Microphone Placement for Recording Bats

Where you position the Song Meter Mini Bat 2 (or any other recorder) can have a significant impact on the quality of your ultrasonic recordings. In most cases, the ideal placement is on a narrow pole, several meters above the ground and away from reflective surfaces.

The small wavelengths of bat echolocation calls mean a microphone can pick up reflections of these calls in more situations than when recording audible-range sound. Prominent reflections can result in recordings that are more difficult to identify manually or algorithmically.

Note:

Recording quality is far from the only consideration when positioning a microphone. In many situations, you may be limited in where you can mount equipment, or you may need to keep your recorder out of view or locked to a fixed structure.

These factors may take priority over capturing the highest-quality recordings possible.

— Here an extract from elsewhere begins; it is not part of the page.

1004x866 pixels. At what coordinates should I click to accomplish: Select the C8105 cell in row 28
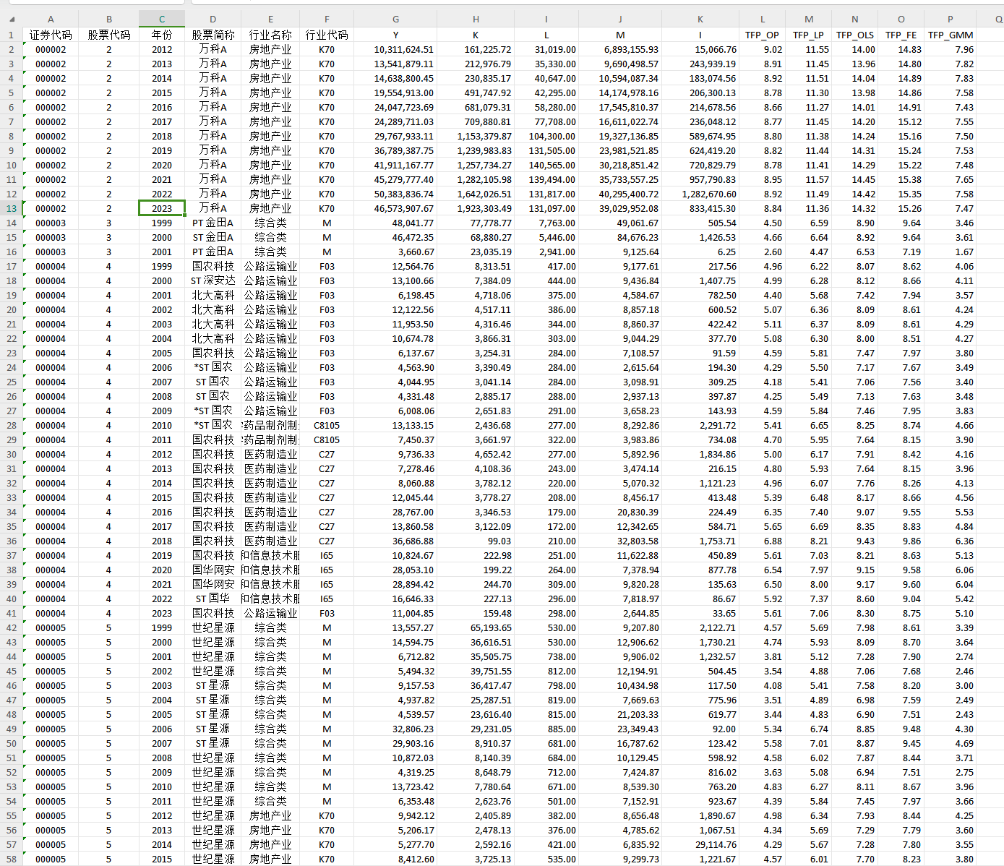click(x=327, y=425)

However, the following recommendations, when practical, will improve the quality of your recordings for later analysis.

Distance from Reflective Surfaces

To avoid prominent echoes in your recordings, you should ideally position the microphone away from reflective surfaces. Some common examples of reflective surfaces include the following:

  • The ground

  • Bodies of water

  • Buildings

  • Rock faces

Surfaces that are less flat or more discontinuous than these examples can still reflect ultrasound, but the reflections will tend to be less prominent. For example, a microphone positioned near the foliage of a tree will produce cleaner recordings than one positioned the same distance from a brick wall.

Avoid Placing the Microphone Against a Hard Surface

When possible, fastening the recorder to a narrow pole or similar object is preferable to mounting directly to a large object like a tree trunk. When the microphone is very close to a solid surface like a tree trunk, sound reflecting off of the tree can interfere with incoming sound, depending on the sound's frequency and direction of travel. This destructive interference can create small gaps in the recorded echolocation call.

These gaps are usually small enough that a human reviewer can still easily recognize the shape of a recorded call, but they may cause problems for algorithmic bat identification.